The wild success of the X-Men franchise was due, in no small part, to Bryan Singer's witty direction of the first two episodes. Similarly, the Spiderman films and the recent Iron Man, benefitted from the strong authorial stamps of Sam Raimi and Jon Favreau respectively. The producers of Wolverine tried the same route, hiring Gavin Hood (Tsotsi and Rendition) to direct.
The action sequences are competent, but much of the characterisation is flat and uninteresting, with a consequential tonelessness across the piece. Like the disappointing X-Men 3, Wolverine feels functional, formulaic and indifferent to its material. The character of Wolverine is shorn of much of ambivalence, mystery and vulnerability that made him interesting in the first two X-Men films. And none of the supporting characters are well developed.
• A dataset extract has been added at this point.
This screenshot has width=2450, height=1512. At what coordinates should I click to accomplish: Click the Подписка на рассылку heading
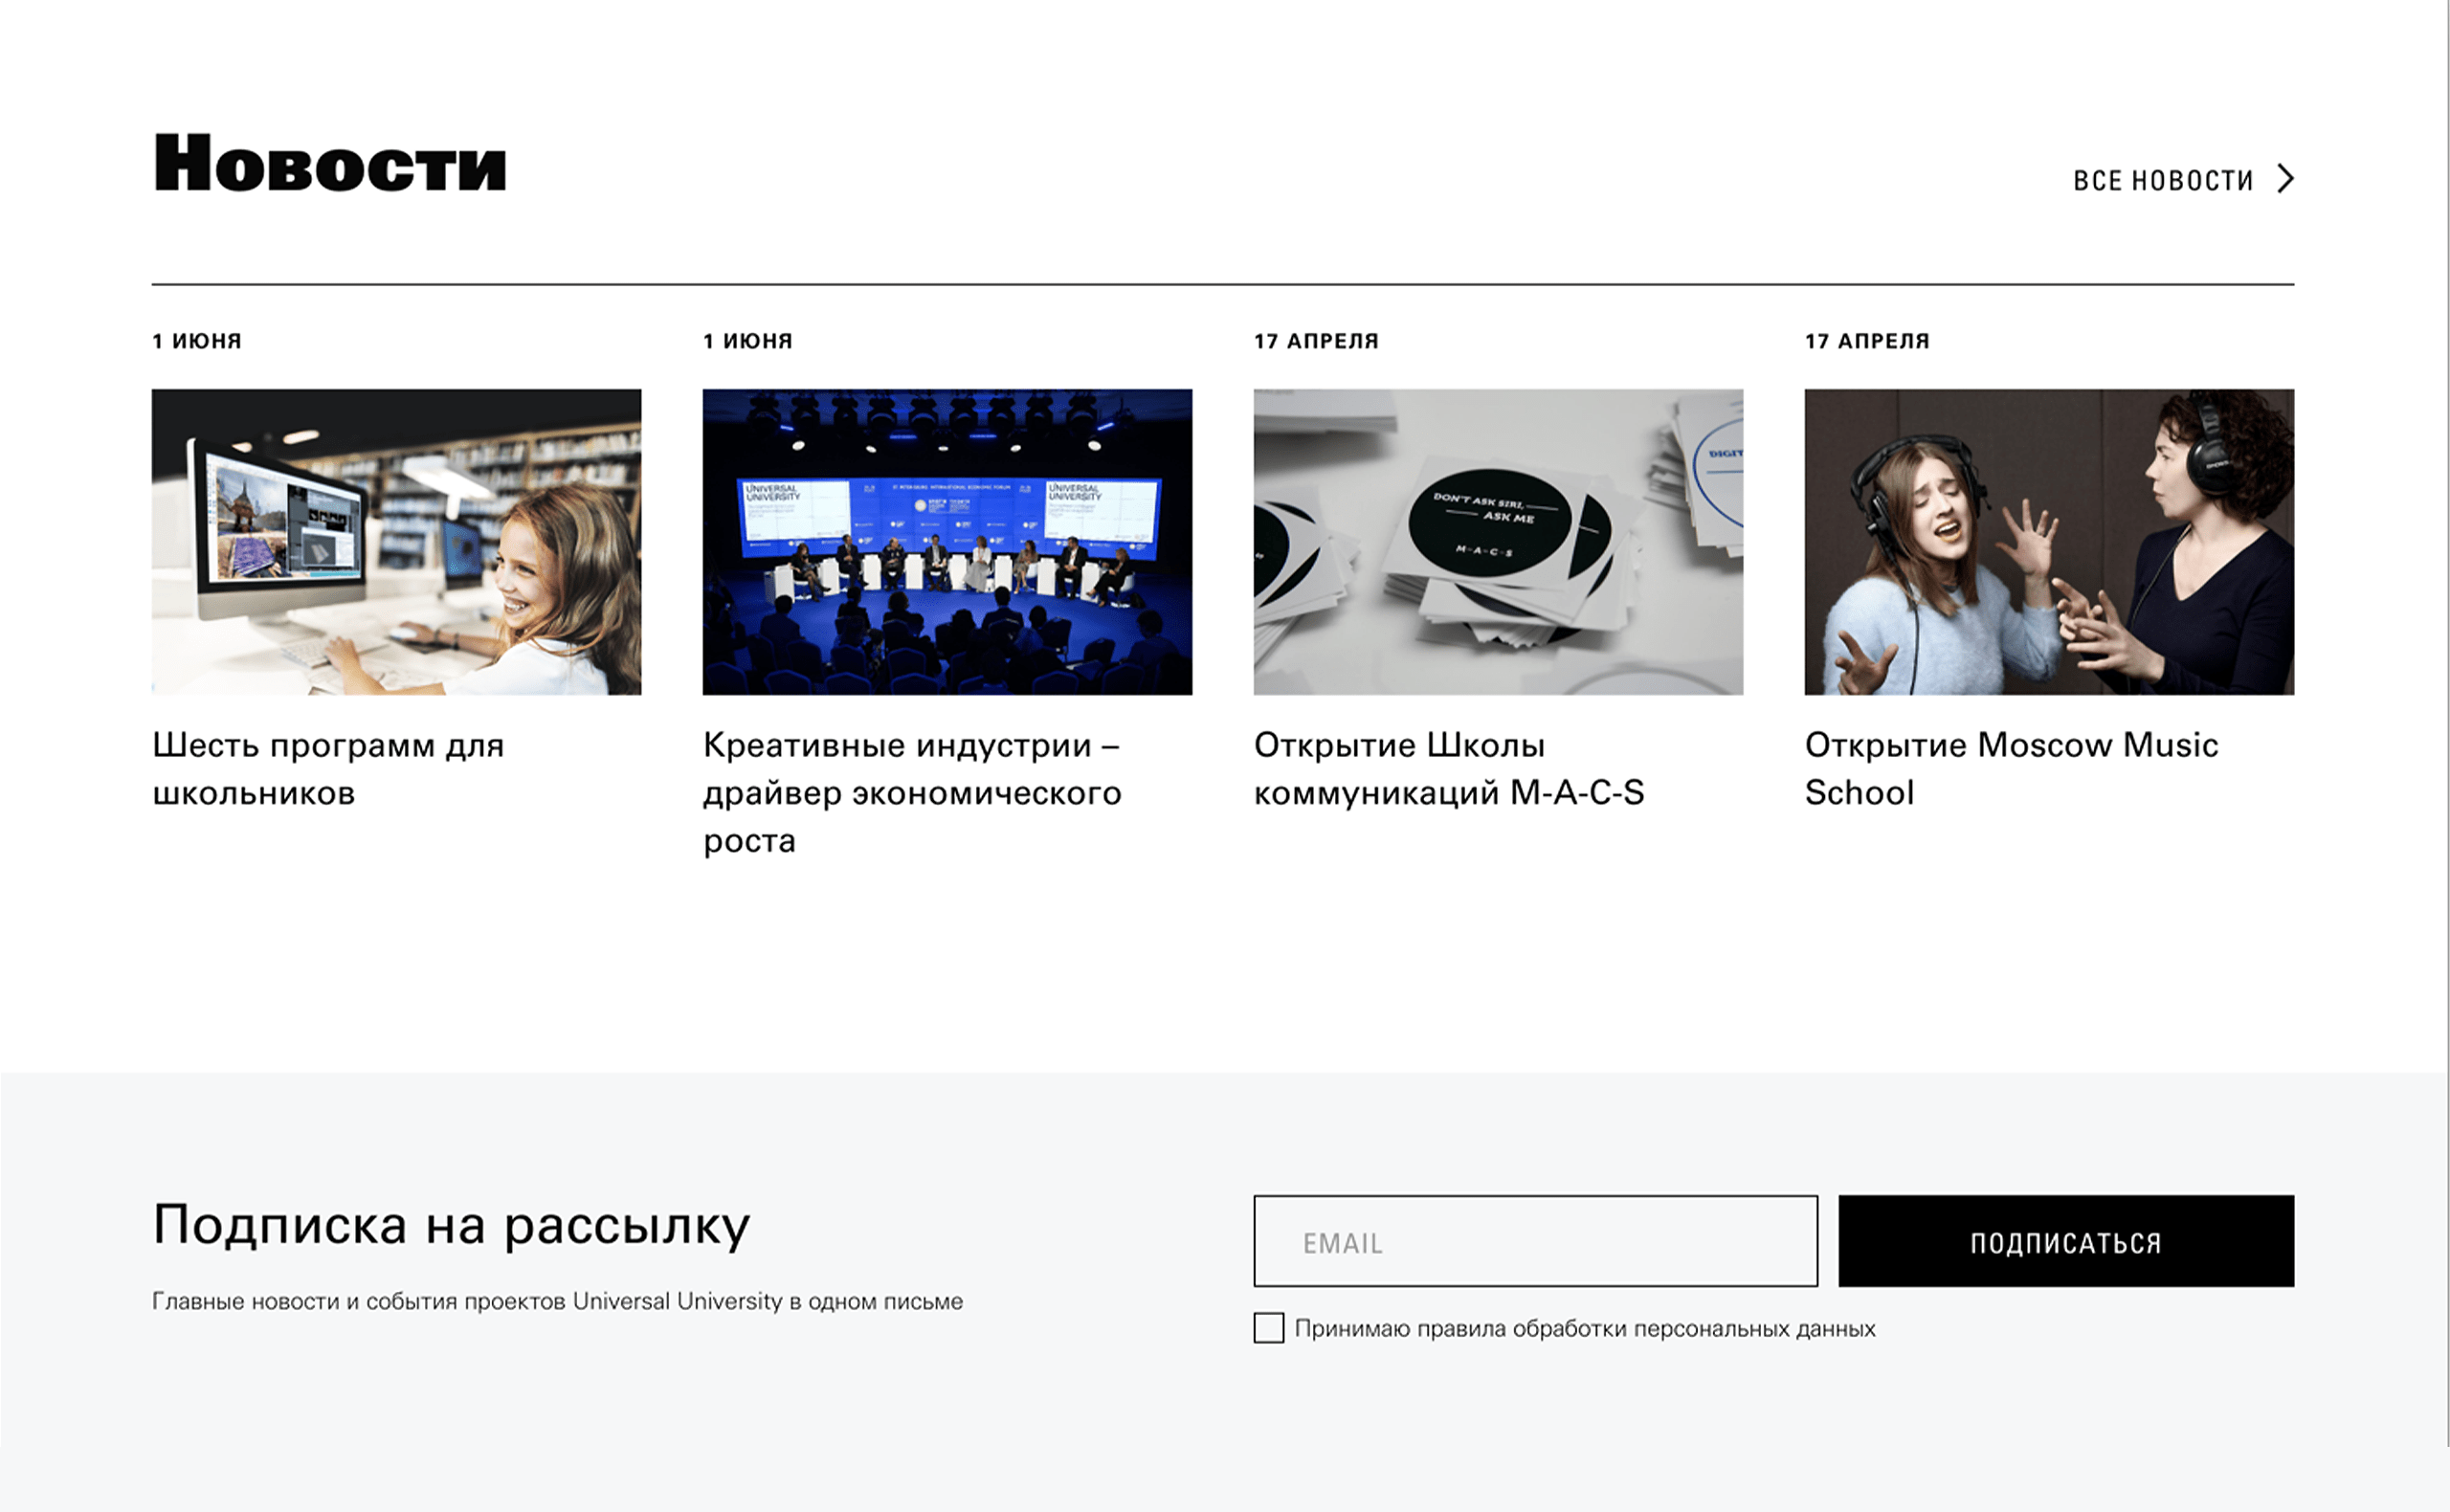(451, 1225)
Of course Hugh Jackman is fine and veteran character actor Liev Schreiber puts in a menacing performance as Creed, but the plot is convoluted, trite and obscure by turns and serves mainly to service future additions to the Marvel franchise.
By contrast Star Trek is a veritable love letter from director JJ Abrams (of Lost fame) to Gene Roddenberry's original Star Trek series, while remaining accessible to the non-Trekkie. It is also a masterclass on the space opera genre, without resorting to the kind of clichés that tebesmirch : cool spaceships, mind-boggling special effects, fascinating characters, strange worlds and creatures, a love triangle, a diabolical world-ending machine, time travel, near-misses and last-minute escapes.
The plot sees a villainous Romulan, Nero (played with earthy vigour by Eric Bana), seeking revenge in kind for the destruction of his homeworld. Can the crew of the USS Enterprise stop him? In so far as this is as straightforward adventure movie, it is Kirk's story, but the emotional core of the movie is with commander Spock - vulnerable, brilliant and arrogant - caught between his human and vulcan heritages and desires, freedom and belonging.
Successive directors of Star Trek films came to realise that the relationship between Spock (intellectual and emotional) and Kirk (physical and instinctual) was the key to its success, but few have interrogated it so subtly, and sparks fly between Quinto's Spock and Pine's Kirk. To do this while keeping the jumping and fighting in focus is all the more satisfying. This is not so much a revision, as a revisitation, of Star Trek's roots.
JJ Abrams has mastered the pace of an action film. Star Trek, like Abrams Mission Impossible 3, veritably sprints along. In fact, like Wolverine, Star Trek is replete with characters and incident, but never gratuitously. And if it can be a bit breathless at times, Star Trek is never boring and how often can you say that of a 2 hour movie?